───── Available data ─────

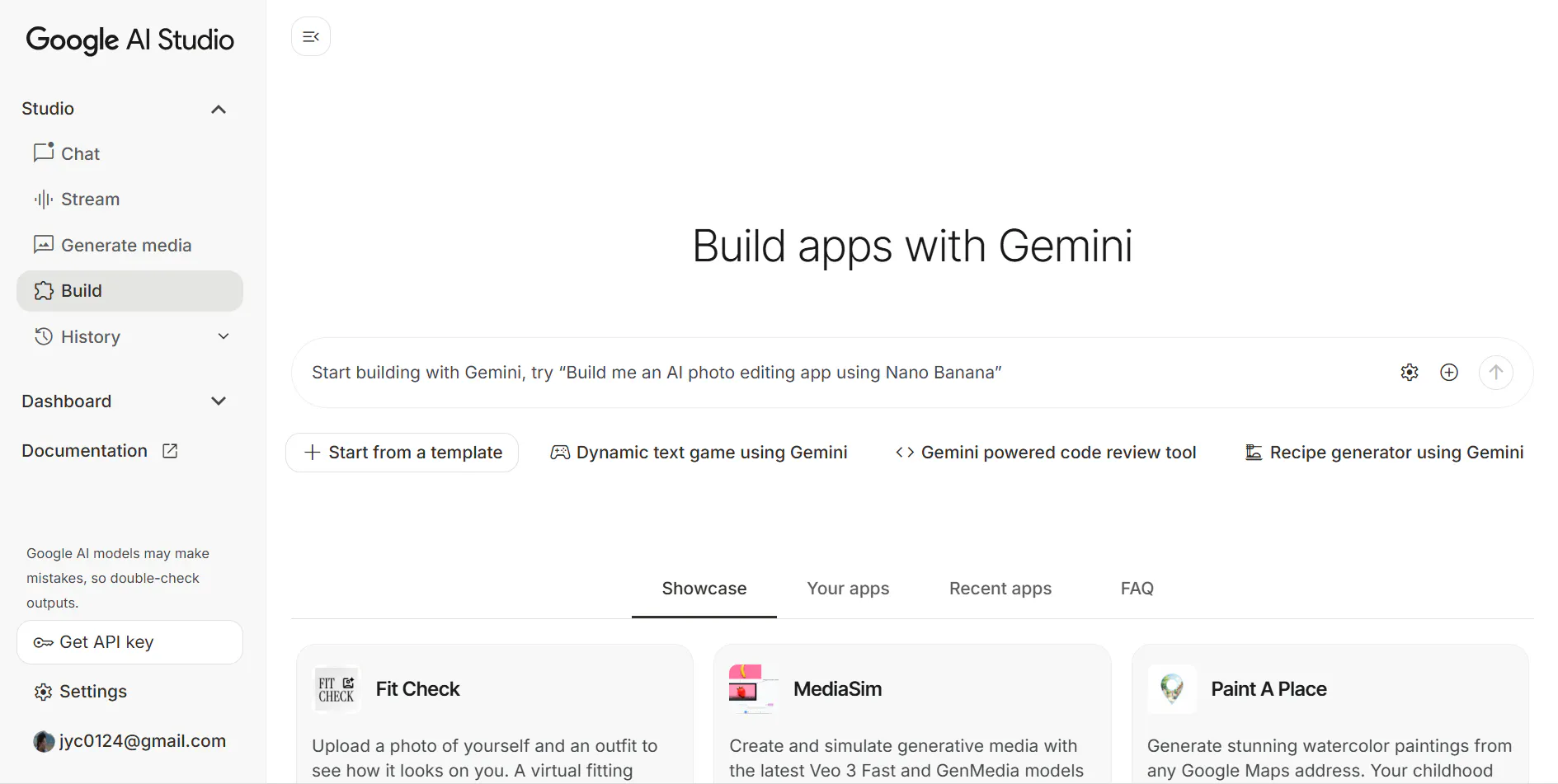The height and width of the screenshot is (784, 1558).
Task: Open the prompt settings gear icon
Action: pos(1410,373)
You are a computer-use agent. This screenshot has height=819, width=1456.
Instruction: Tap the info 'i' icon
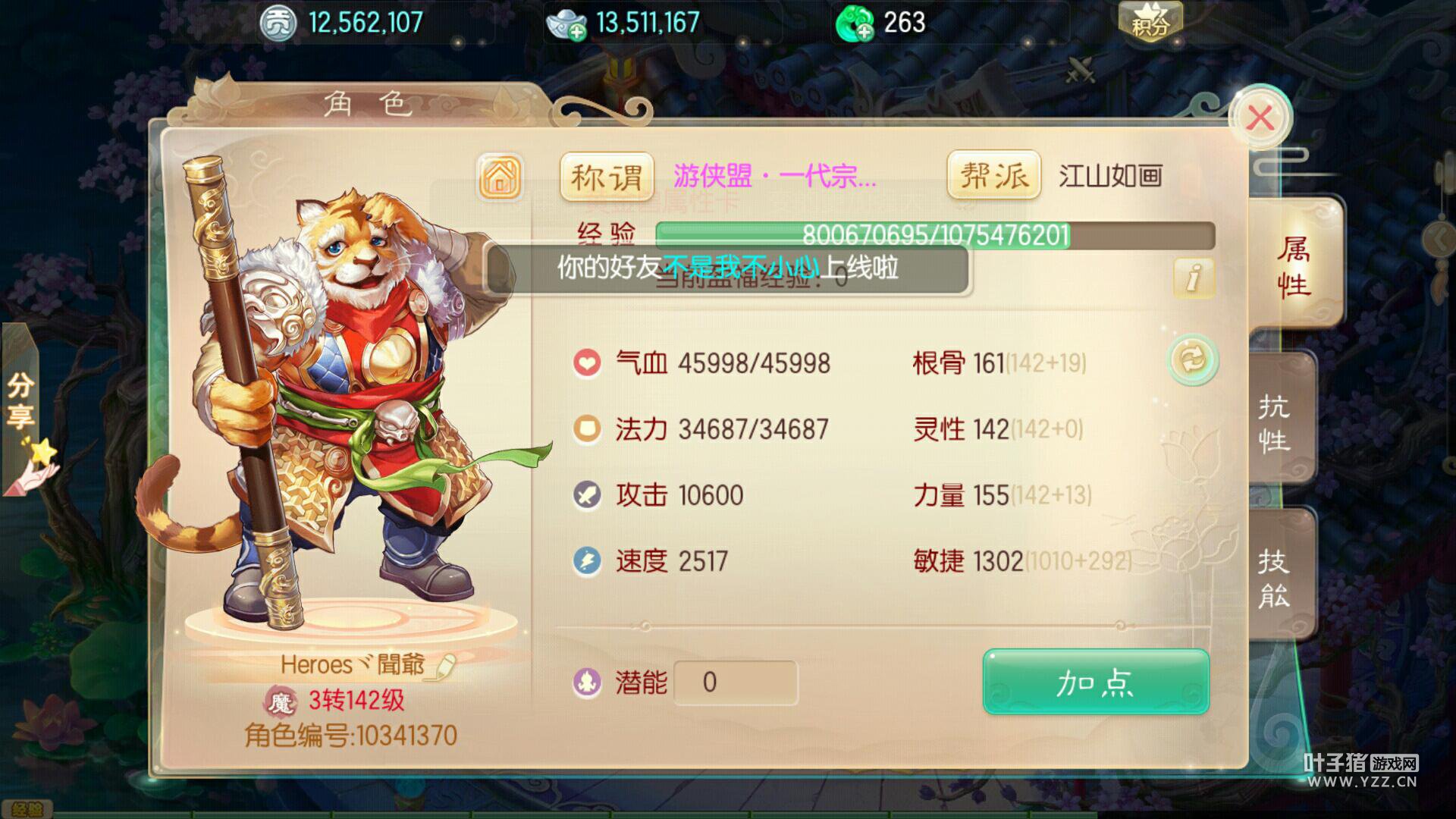[x=1194, y=278]
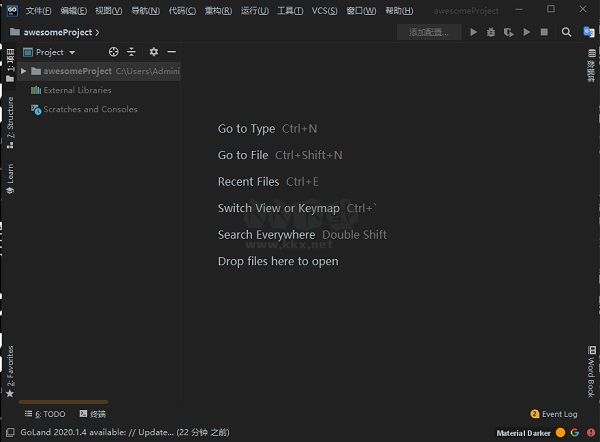Viewport: 600px width, 442px height.
Task: Click the Run (play) icon in toolbar
Action: pyautogui.click(x=474, y=32)
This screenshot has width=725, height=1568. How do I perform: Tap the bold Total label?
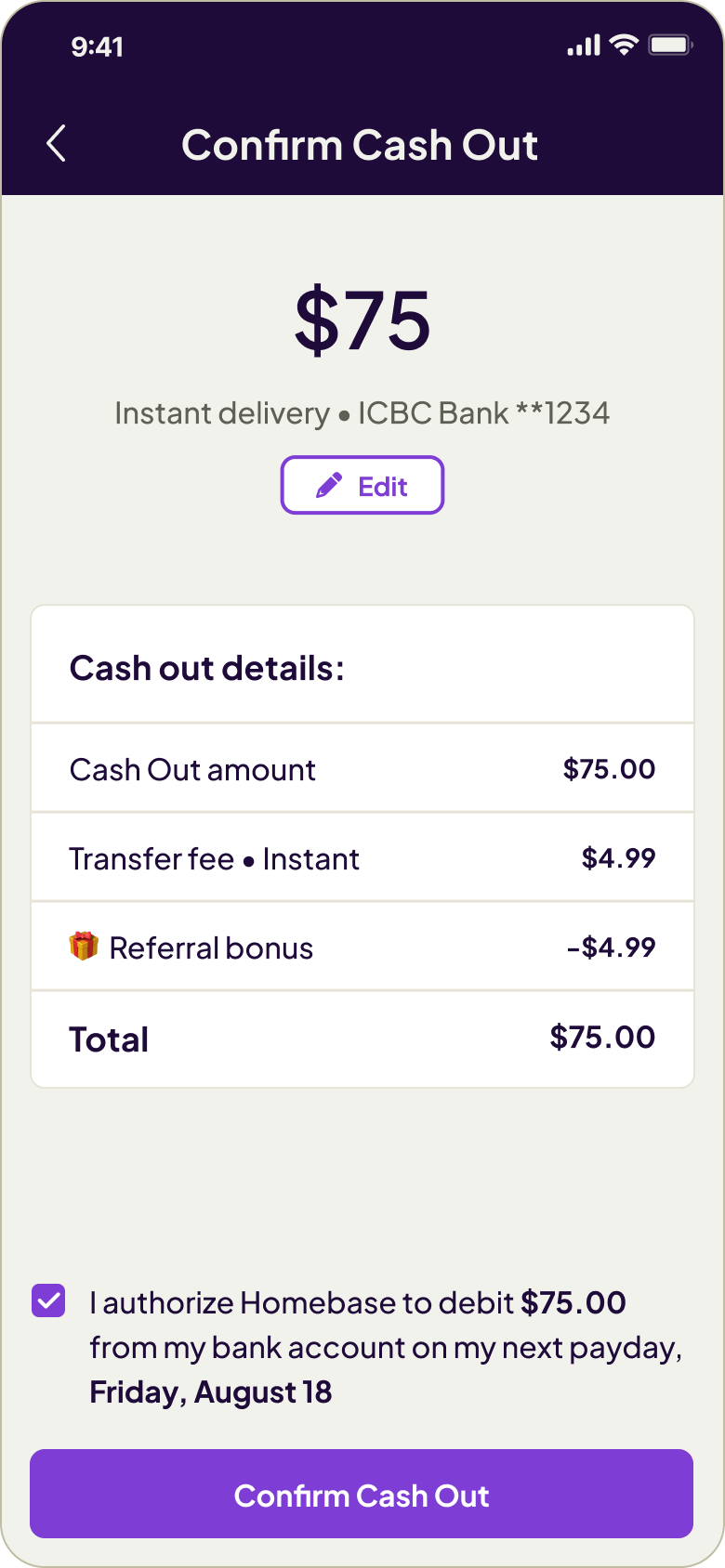click(109, 1039)
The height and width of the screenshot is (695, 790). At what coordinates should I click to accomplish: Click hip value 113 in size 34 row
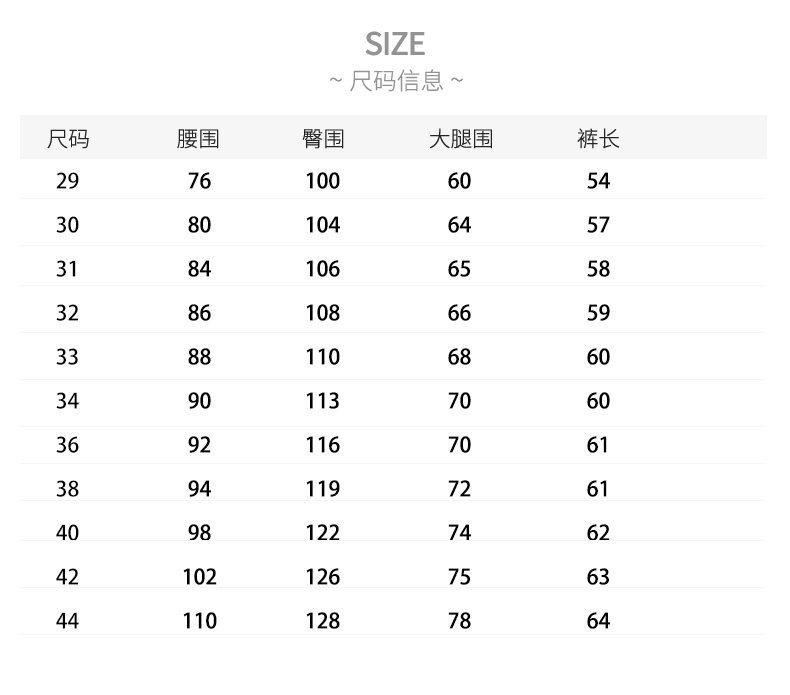322,401
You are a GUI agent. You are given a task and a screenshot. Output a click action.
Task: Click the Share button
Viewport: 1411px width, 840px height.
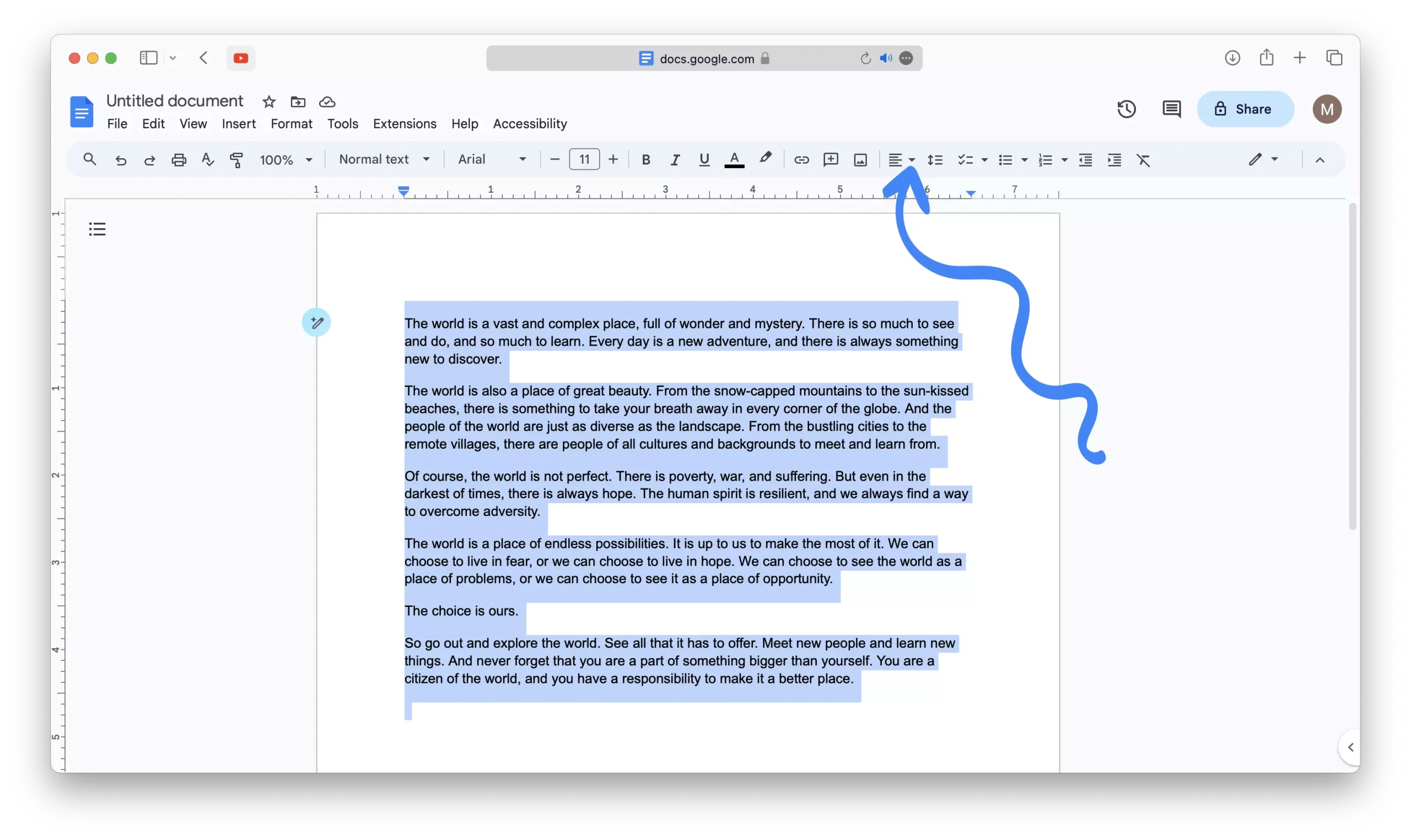tap(1245, 109)
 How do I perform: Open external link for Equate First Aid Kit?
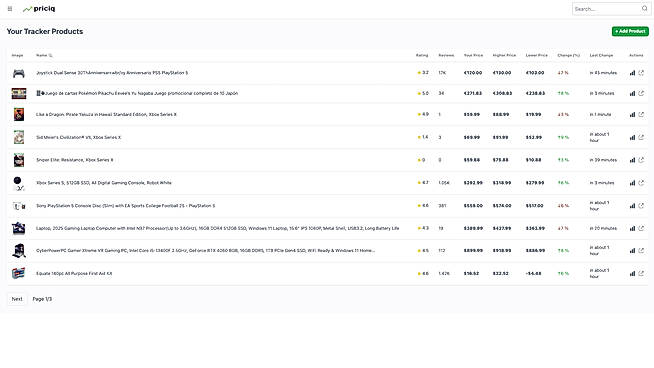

─────

● What needs to be done
Reproduce the rows verbatim, from the line containing "You are a GUI" through the end of the rows. Omit the pictures from your answer.

● Answer to this task
You are a GUI agent. You are given a task and a screenshot. Output a click action.
Task: Click the Share button
Viewport: 1411px width, 840px height.
tap(1245, 109)
 How do I perform: Open external link for Equate First Aid Kit?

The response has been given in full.